Judging from what he said at a book release ceremony in Goa yesterday, it is the usual intellectually disreputable NRI product, a mix of Western stereotypes and learned blindness to inconvenient history.
India’s democracy is “improbable” in Western eyes because of the country’s poverty and the expectation (Varshney's citations began with John Stuart Mill), that a country so diverse could not be a nation, much less be subject to democratic governance.
Varshney ascribed the failure of democracy in the great majority of poor countries – over 75% – to a variety of internal factors, not breathing a word about the primary reason, endemic subversion by neo-colonial interests.
In noting Pakistan’s failures he ignored completely the poisonous process of its creation by the British and its ISI enforced servitude as their proxy to disrupt South Asia and the Islamic world.
He cited Indonesia’s failure without a nod to the brutal realities of the Cold War that inflicted on the country a massacre of some 500,000 “communists” and imposed prolonged rule by a military junta backed by Washington.
He was silent on the manipulations of African countries by Britain, France and Belgium that destroyed their infant experiments with democracy and plunged many into murderous tyranny and perennial civil war.

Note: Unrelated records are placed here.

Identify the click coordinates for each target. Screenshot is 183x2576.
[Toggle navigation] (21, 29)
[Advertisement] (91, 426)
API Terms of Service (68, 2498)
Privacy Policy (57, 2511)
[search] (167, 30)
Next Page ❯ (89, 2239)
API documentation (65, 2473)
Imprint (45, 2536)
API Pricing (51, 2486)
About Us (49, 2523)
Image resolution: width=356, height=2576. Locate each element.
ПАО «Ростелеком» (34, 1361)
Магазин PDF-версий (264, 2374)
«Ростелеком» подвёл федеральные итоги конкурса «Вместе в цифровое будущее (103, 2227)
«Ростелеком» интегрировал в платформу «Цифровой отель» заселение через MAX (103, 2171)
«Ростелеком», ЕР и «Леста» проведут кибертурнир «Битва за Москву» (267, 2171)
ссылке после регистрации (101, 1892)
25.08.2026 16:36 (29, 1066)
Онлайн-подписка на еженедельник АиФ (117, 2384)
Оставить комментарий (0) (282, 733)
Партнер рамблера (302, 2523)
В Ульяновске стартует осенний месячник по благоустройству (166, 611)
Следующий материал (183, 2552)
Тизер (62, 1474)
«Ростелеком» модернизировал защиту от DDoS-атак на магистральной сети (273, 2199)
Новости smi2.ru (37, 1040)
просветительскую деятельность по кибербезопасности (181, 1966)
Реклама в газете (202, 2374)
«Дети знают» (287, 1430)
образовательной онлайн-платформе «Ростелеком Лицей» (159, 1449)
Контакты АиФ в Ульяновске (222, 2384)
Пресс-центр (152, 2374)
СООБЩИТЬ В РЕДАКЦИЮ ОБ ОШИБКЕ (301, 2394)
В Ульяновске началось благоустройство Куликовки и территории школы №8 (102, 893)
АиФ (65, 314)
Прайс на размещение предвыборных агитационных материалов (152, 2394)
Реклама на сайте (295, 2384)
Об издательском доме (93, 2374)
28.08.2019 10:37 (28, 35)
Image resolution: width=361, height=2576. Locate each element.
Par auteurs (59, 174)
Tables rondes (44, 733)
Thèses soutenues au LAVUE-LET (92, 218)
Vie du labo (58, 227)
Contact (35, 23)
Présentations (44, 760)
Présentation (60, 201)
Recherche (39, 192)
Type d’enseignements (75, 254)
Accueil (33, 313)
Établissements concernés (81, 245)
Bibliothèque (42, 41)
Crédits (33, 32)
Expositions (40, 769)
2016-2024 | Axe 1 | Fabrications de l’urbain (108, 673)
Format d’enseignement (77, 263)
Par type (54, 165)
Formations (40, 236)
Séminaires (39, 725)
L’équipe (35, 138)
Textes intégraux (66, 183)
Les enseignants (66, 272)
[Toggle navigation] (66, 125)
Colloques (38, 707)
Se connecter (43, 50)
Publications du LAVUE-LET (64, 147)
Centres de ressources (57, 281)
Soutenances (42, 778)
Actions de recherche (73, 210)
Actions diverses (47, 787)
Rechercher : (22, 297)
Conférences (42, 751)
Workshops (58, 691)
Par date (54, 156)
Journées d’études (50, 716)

Since the 1990s Africa has painfully extricated itself from many such conflicts and under the Organization of African Unity democracy had become the norm on the continent; but in the last few years, as European neocolonialists have faced crisis at home, they have reversed decades of progress. Varshney is blind to the past and the present.
Similarly, the 1953 British-American coup that destroyed Iran’s homegrown democracy under Mohammed Mossadegh has evidently made no impression on his scholarship.

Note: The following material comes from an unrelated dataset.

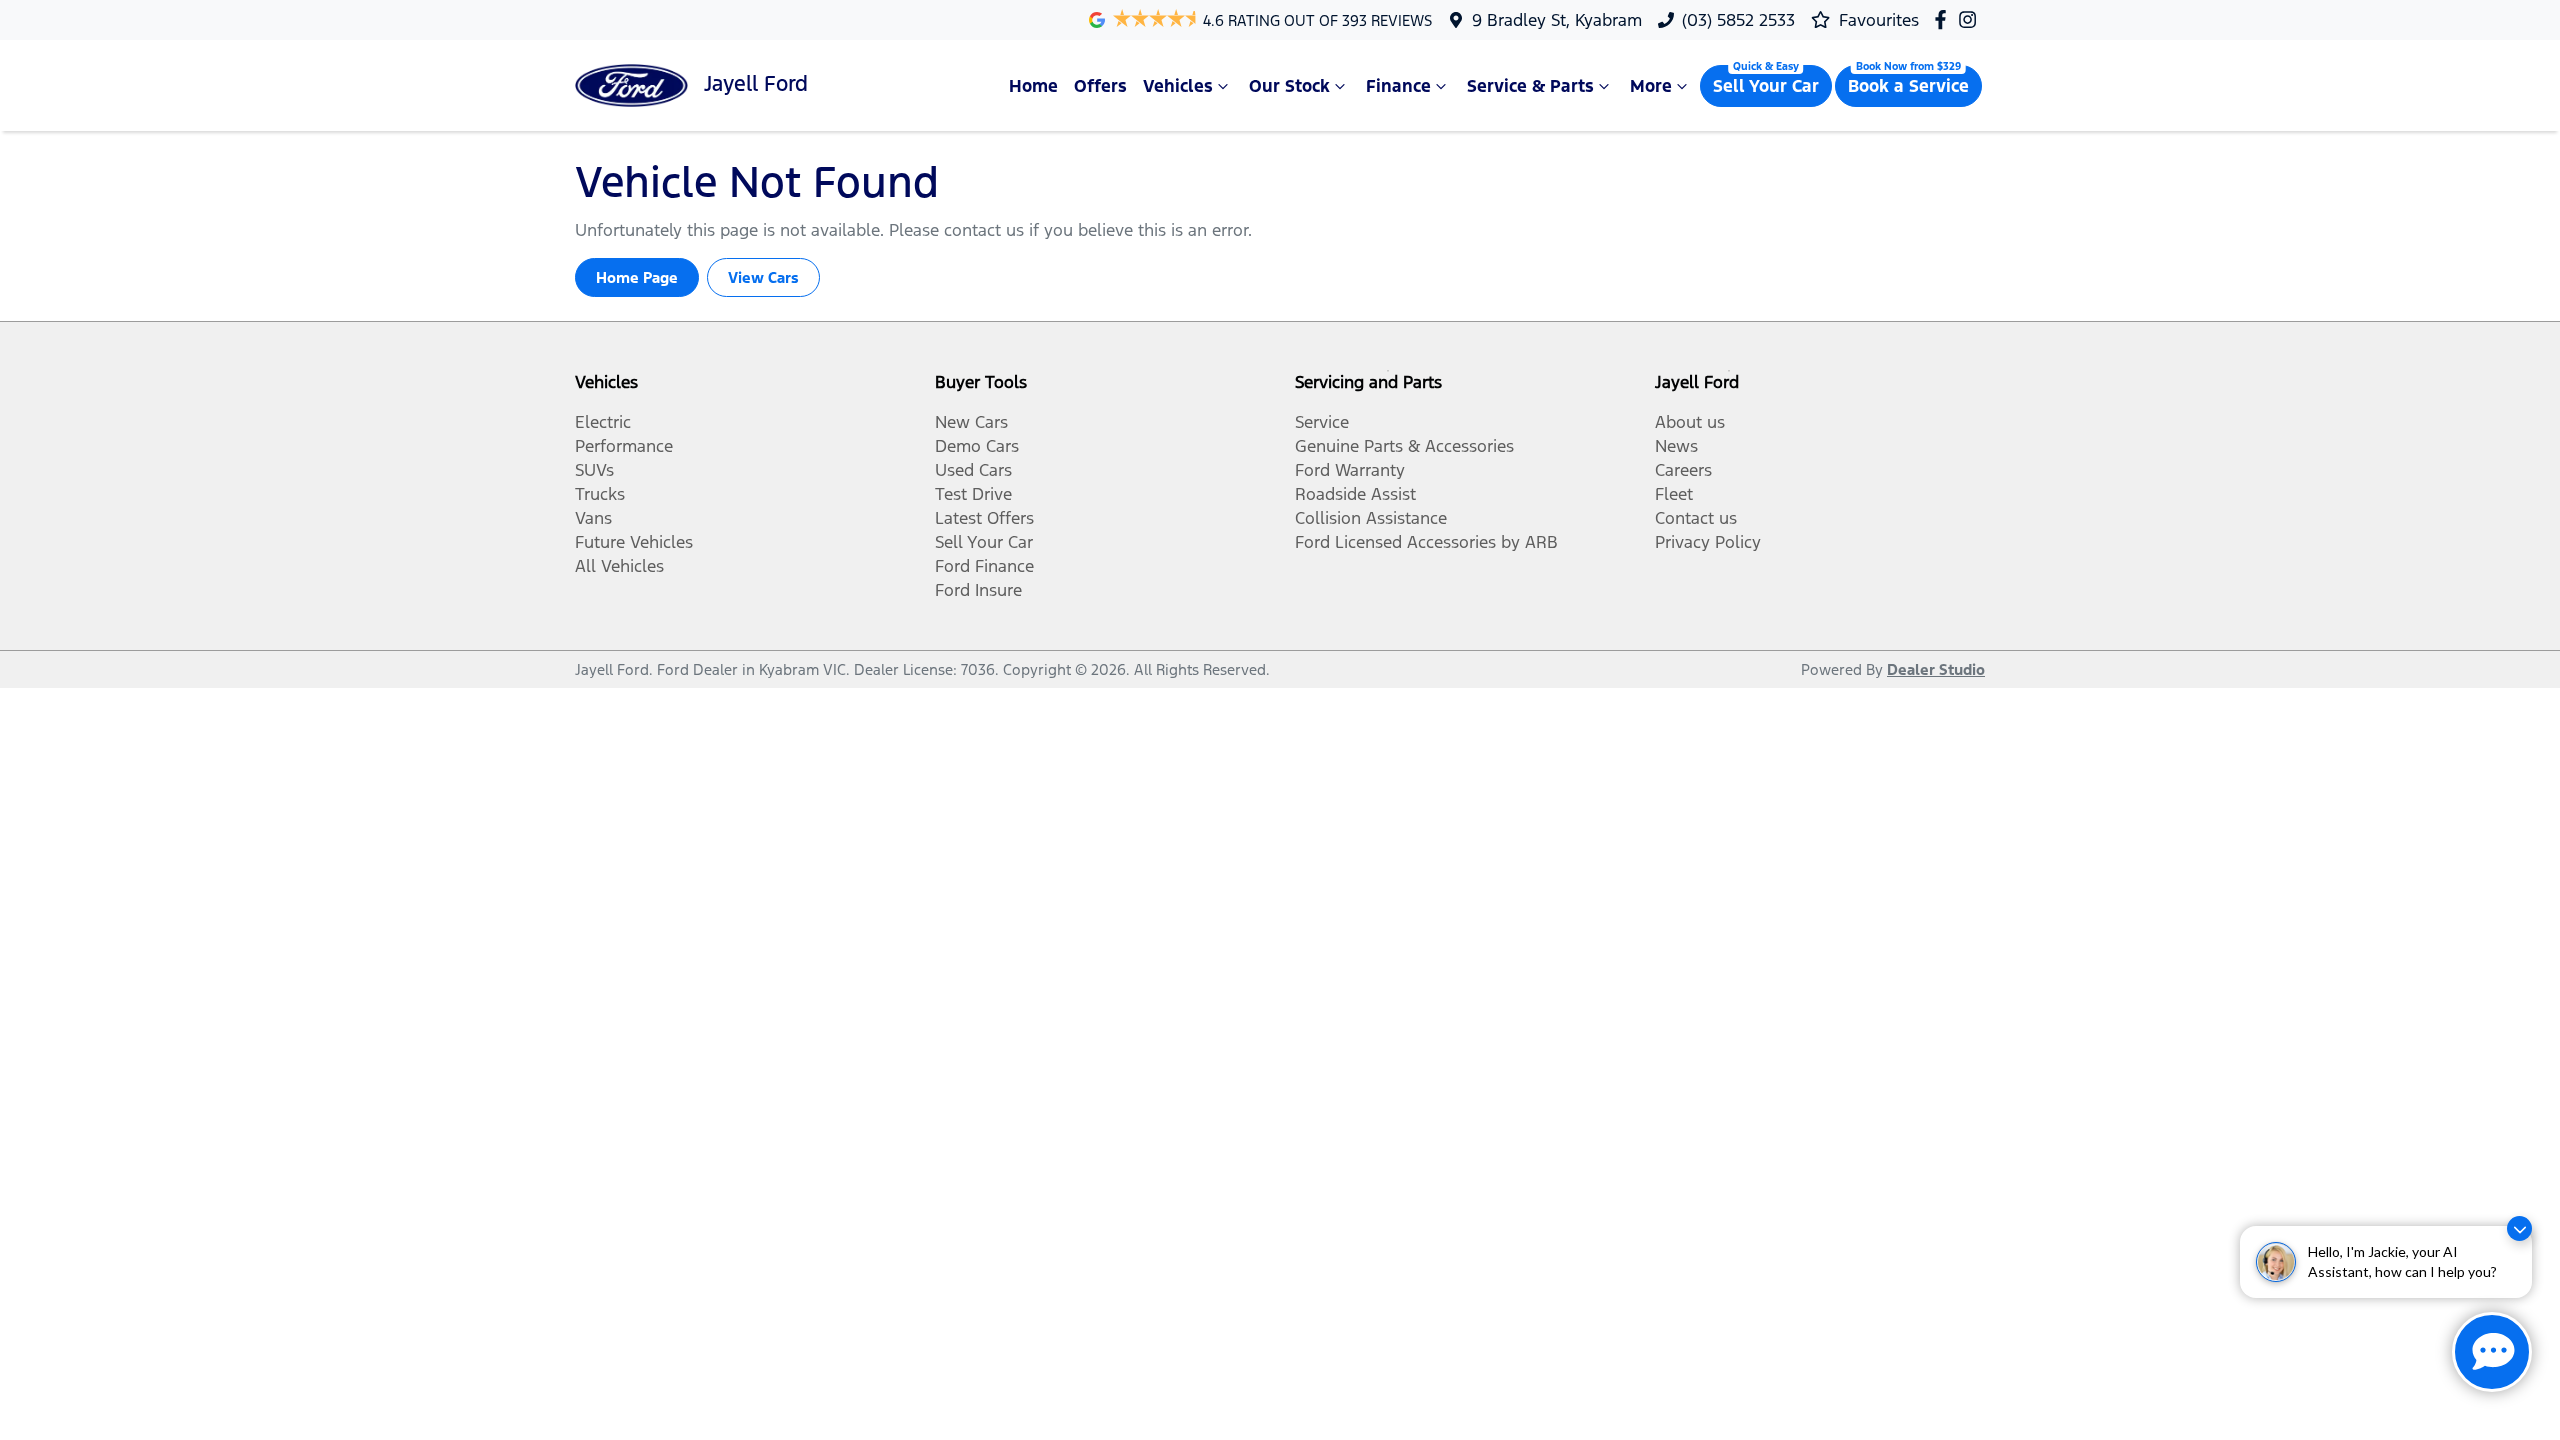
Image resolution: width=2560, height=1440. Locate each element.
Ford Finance (984, 566)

Varshney has to ignore all this because that is the cost of NRI success in Western academia; what is inexcusable is that in explaining India’s success he ignores completely the country’s millennial tradition of governance directed by concepts of Ramrajya and the constant democratic influence of the major castes even under the most despotic rulers.
He accepts without question the Western claim that its “nations” represent the conceptual default framework essential for democracy.
Western nationhood is the result of armed conquest and the violent molding of all minorities into servitors of an imposed national ideal. Their democracies are a recent historical development that assumed their current liberal character only in the second half of the 20th Century, under the impact of the human rights revolution Gandhi let loose with Satyagraha in South Africa.
In contrast, the Indian nation is the result of a long evolution going back to the compilation of tribal lore into the Vedas that tamped down group conflicts and allowed the emergence of interdependent castes. The Ramayana and Mahabharata mark significant points in that evolution, and over the millennia, Indian polity has shown a remarkable capacity to meet challenges and adapt to new conditions.
Guru Nanak and Kabir initiated the modern Indian renaissance by seeking to break down religious and caste divisions that had emerged during a period of invasion and social decadence. Their success can be judged by India’s massively unitary response to British rule. The only effective response to that upsurge was the enormous and completely unprecedented communal violence the British engineered.
Varshney seems oblivious to this entire history when he terms Jawaharlal Nehru the “father of Indian democracy.” Nehru certainly deserves credit for nursing India into electoral politics, but the essentially democratic spirit of Indian society is of ancient origin.
Indian democracy is not “improbable.” It is our heritage.